Previous studies regarding Alzheimer’s disease, neuroticism, or asthma found that items or symptoms showed, to some degree, increased ORs between the case loci and control loci compared with those from previous studies using broadly defined disease diagnoses8,9,10. These findings may indicate that GWAS based on a symptom or an item could identify genetically more homogeneous subgroups and let us hypothesize that a relatively reasonable combination of symptoms or items could identify more genetically homogeneous subgroups. In contrast, Chaste and colleagues showed that stratifying children with ASD based on the phenotype only modestly increased power in GWAS11. The discrepancy between their findings and ours might be explained by usage of phenotype variables. Chaste and colleagues used one item or symptom alone with limited number of subgroups, whereas we used combinations of them with a machine learning method with a potentially sufficient number of clusters. DeMichele-Sweet and colleagues reported that subgrouping only by having psychosis could lead to the identification of limited loci that had small effects50, but Mukherjee and colleagues found a substantial number of suggestive loci that had extreme ORs after categorizing persons with Alzheimer’s disease based on relative performance across cognitive domains by modern psychometric approaches8.

Validation of clusters is essential. In the present study, we selected the k-means algorithm, focused on ADI-R items and treatment as variables, and determined cluster numbers based on the λ of the Q–Q plots. Although we believe this approach is one of the relevant ways, selection of variables, selection of algorithms and selection of cluster numbers still remain to be considered in future mathematical and biological cluster validation studies because controversies surrounding evaluation of the quality of the clusters are important issues and are still ongoing and because validated clusters may lead to elucidate the genetic architectures of ASD7.

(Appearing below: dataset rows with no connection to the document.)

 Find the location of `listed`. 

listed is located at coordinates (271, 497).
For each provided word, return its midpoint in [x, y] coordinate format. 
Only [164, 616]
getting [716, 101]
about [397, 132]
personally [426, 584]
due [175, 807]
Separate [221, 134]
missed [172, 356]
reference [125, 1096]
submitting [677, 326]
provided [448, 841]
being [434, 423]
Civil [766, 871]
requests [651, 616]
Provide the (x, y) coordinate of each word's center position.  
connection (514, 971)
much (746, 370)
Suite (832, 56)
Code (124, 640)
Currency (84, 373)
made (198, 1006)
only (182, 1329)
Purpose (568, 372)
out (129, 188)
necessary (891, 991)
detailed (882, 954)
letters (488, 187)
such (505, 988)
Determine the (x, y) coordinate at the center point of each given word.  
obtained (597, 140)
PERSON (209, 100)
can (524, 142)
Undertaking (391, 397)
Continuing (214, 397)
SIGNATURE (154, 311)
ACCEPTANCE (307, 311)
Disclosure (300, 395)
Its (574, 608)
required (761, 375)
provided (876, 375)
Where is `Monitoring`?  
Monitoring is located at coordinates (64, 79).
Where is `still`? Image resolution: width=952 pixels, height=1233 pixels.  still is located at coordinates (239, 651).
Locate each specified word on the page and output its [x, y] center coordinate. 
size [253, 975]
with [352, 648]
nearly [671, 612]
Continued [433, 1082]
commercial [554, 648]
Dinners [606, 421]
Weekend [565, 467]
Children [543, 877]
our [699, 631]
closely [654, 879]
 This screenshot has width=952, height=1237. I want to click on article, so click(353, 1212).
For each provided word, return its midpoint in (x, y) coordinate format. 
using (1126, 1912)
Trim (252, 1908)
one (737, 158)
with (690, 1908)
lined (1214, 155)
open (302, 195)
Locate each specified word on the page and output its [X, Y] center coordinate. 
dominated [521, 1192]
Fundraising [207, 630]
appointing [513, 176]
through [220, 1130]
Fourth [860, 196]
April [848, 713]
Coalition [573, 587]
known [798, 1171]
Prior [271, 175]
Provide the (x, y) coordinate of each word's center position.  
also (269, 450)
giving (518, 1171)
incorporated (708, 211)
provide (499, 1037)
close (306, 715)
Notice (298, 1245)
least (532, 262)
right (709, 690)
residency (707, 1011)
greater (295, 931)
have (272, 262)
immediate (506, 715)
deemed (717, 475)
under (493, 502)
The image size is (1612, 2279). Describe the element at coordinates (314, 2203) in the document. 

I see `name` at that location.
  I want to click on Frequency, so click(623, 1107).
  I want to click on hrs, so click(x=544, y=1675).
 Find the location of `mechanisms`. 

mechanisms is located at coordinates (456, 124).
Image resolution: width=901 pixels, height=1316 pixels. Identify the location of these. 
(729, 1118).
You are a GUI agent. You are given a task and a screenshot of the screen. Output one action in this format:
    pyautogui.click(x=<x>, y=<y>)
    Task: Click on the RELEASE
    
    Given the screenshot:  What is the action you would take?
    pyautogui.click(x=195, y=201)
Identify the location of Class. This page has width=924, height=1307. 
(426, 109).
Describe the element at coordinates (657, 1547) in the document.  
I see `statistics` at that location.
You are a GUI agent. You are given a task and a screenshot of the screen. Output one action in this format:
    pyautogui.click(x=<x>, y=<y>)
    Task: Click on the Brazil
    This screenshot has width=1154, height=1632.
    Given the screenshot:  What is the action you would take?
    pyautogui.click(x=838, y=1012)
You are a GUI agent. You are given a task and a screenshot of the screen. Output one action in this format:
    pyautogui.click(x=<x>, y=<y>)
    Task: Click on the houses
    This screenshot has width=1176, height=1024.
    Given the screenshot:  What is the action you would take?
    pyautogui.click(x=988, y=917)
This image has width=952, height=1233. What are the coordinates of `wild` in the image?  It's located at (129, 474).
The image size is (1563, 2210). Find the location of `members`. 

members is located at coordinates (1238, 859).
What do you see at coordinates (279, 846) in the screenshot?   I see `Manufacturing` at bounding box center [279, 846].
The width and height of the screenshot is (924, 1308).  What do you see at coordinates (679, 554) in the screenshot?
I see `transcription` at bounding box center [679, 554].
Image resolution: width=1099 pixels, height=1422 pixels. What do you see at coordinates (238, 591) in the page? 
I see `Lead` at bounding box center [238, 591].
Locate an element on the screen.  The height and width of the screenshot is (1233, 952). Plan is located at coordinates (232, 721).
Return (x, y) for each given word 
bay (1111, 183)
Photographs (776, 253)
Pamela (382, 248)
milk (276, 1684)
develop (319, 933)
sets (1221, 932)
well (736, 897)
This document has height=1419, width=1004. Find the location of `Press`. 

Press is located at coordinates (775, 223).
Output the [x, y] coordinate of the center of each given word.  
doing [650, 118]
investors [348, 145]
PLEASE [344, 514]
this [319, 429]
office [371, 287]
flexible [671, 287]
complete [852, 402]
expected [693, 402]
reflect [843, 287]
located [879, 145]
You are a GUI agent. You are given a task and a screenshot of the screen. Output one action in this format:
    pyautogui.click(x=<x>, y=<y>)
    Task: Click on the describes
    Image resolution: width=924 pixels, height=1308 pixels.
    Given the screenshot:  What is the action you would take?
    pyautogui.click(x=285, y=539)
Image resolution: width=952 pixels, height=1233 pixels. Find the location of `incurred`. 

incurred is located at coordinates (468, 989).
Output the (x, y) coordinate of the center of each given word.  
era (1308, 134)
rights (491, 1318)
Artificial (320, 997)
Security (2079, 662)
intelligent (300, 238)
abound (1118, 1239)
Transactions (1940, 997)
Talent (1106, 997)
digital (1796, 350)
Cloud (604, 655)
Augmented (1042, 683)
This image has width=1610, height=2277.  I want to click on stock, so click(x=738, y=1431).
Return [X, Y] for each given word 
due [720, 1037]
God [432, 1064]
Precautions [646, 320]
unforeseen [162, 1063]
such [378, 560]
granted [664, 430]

The present study has a limitation to be noted. Substantial differences in the two genotyping platforms may have affected the results of the replication study. The Omni2.5 array includes 2,383,385 autosomal SNPs, whereas the 1Mv3 array includes 1,147,689 SNPs, with 675,923 shared SNPs between the two. Of the 65 statistically significant chromosomal loci in the discovery data, only seven chromosomal loci were shared between the two arrays.

Our study demonstrated that if the data set consists of multiple heterogeneous subgroups, even a subgroup that includes a much smaller number of homogeneous individuals could detect high-impact genetic factors. Hypothetical examples of the concept of cluster-based GWAS are shown in Supplementary Fig. 4. As shown in Table 2, only 30 etiologically homogeneous probands and 300 controls can have a statistical power of ~1.00, calculated using the method based on the results in Nam’s study19. Although the integral model, which assumes many genetic variants have a small effect, may contribute to the formation of some subgroups of ASD, our results indicate that clustering by specific phenotypic variables may provide a candidate example for identifying etiologically similar cases of ASD.

Our data indicate the relevance of cluster-based GWAS as a means to identify more homogeneous subgroups of ASD than broadly defined subgroups. Future investigation of cluster validation and replication with a larger sample size is therefore warranted. Such studies will provide clues to elucidate the genetic structures and etiologies of ASD and facilitate the development of precision medicine for ASD.